L'édito Une percée qui oblige
Deux ans et demi, déjà, que l’agression militaire russe se poursuit en Ukraine. Si l’on fixe le début du conflit à l’annexion de la Crimée, il convient même de parler de décennie. À quoi assiste-t-on depuis lors ? Pour l’essentiel, à une lente et sale guerre d’usure menée sur le front Est du Donbass. Les Russes y grignotent certes du terrain, mais au prix de pertes humaines effarantes (le ministère britannique de la Défense vient de les estimer à plus de 70 000 hommes pour les seuls mois de mai et juin dernier).

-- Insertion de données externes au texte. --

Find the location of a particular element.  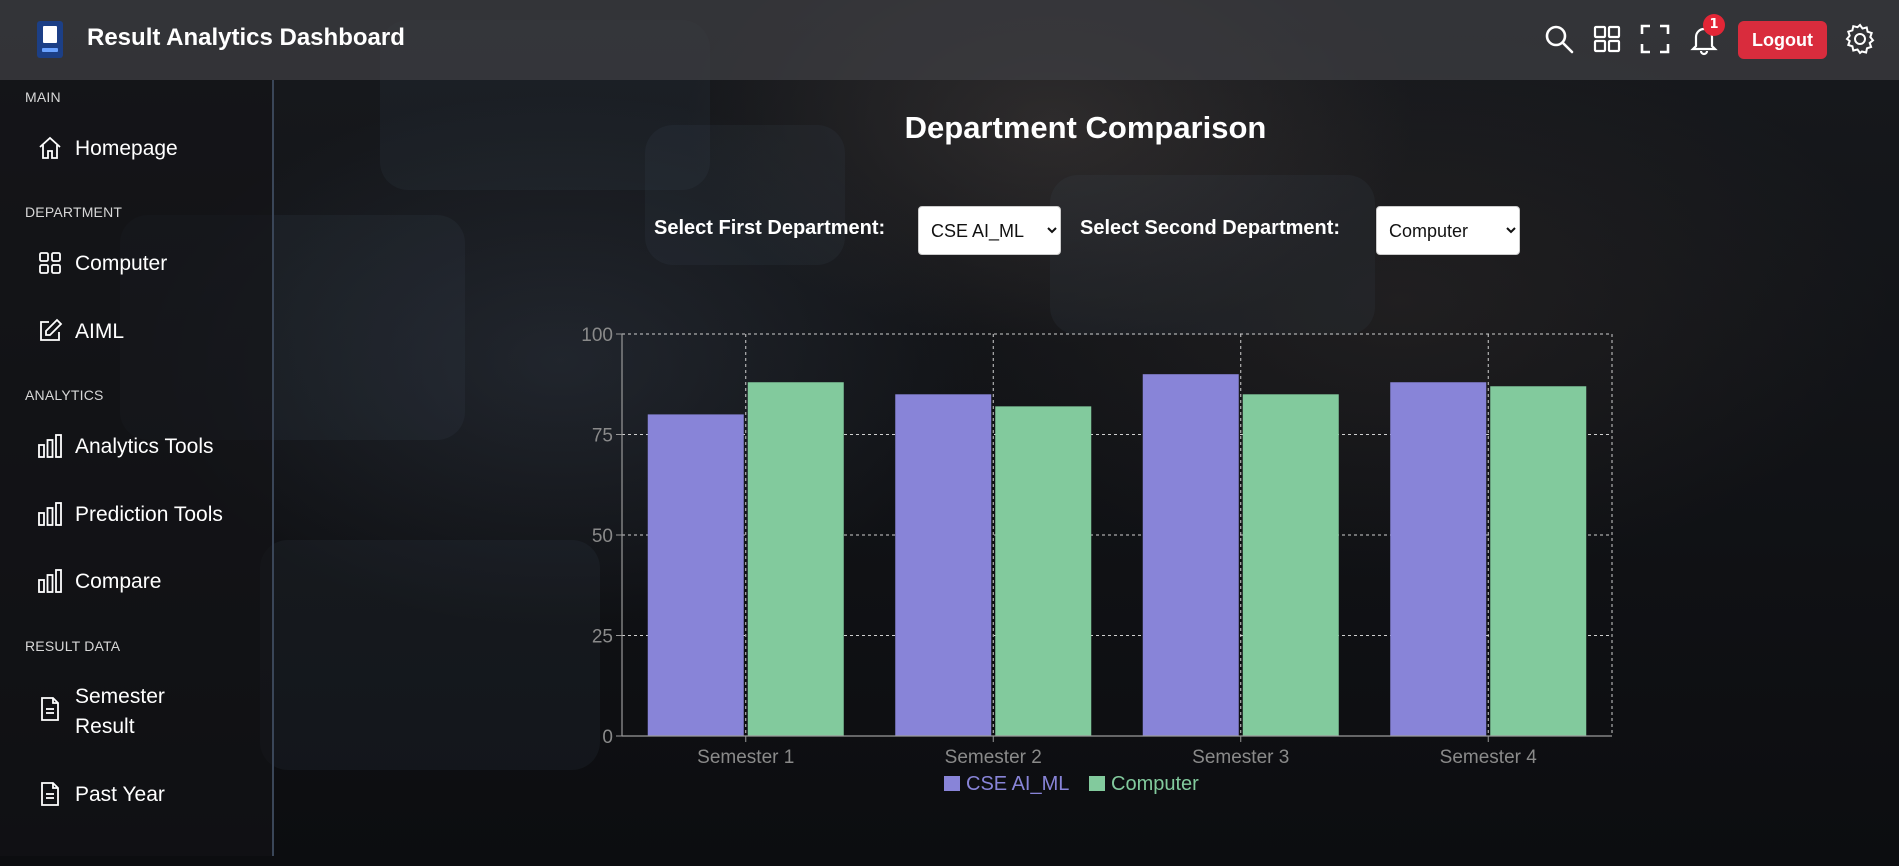

sidebar-item-computer: Computer is located at coordinates (130, 264).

Une guerre d’usure, complétée de tirs de missiles de plus en plus sporadiques, mais souvent - trop souvent - lancés sur des cibles civiles dépourvues de valeur stratégique. Le but est limpide : continuer à plomber le moral des Ukrainiens. Et pourtant, ils tiennent toujours, au grand dam de Vladimir Poutine. Mieux, ils contre-attaquent là où personne ne les attendait, et surtout pas le maître du Kremlin : sur le sol russe lui-même, près de la ville de Koursk. Audacieuse mais risquée, l’initiative ukrainienne reste incertaine dans son issue. Telle quelle, elle ne peut suffire à rebattre les cartes du conflit, pas plus qu’à contraindre les Russes à négocier un accord de paix, ni même un armistice. Elle n’en possède pas moins plusieurs mérites. Le premier, évident, est de ragaillardir un peuple résilient, mais usé par de longs mois de conflit.

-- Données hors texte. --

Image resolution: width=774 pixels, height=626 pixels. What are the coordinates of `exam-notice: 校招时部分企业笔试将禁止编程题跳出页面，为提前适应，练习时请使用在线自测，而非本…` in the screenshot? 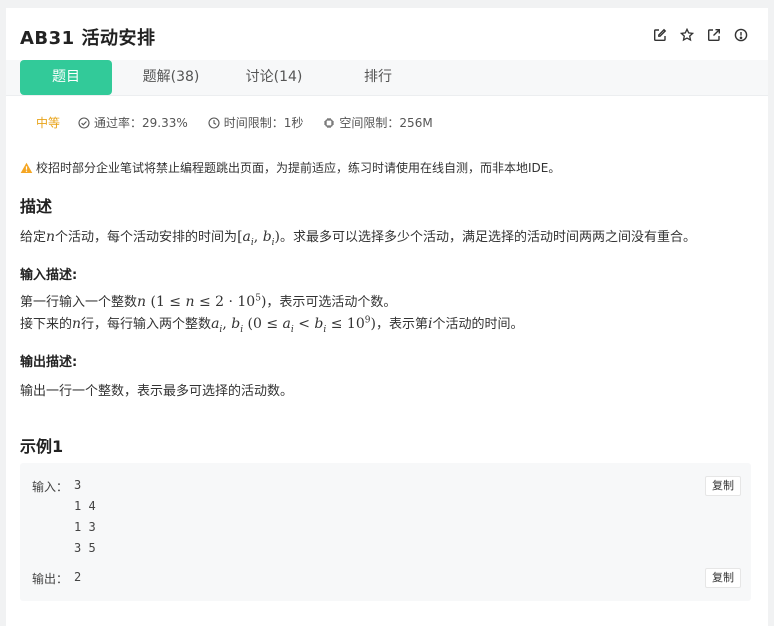 It's located at (290, 168).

La percée ukrainienne apporte en outre un démenti cinglant à la propagande du Kremlin, en ridiculisant définitivement la fable originelle d’une opération militaire spéciale, prévue pour se dérouler loin, très loin de la « Mère patrie » - les milliers de frontaliers russes jetés sur les routes de l’exode le comprennent dans la douleur. Pour Poutine et ses généraux, obligés de redéployer leurs troupes en catastrophe, le camouflet est d’importance. Nul doute que leur réplique sera à la hauteur de l’humiliation subie. Qu’elle survienne dans 24 heures ou dans un mois, les alliés de l’Ukraine auront alors plus que jamais le devoir de lui renouveler leur aide, y compris et surtout sous forme d’armes.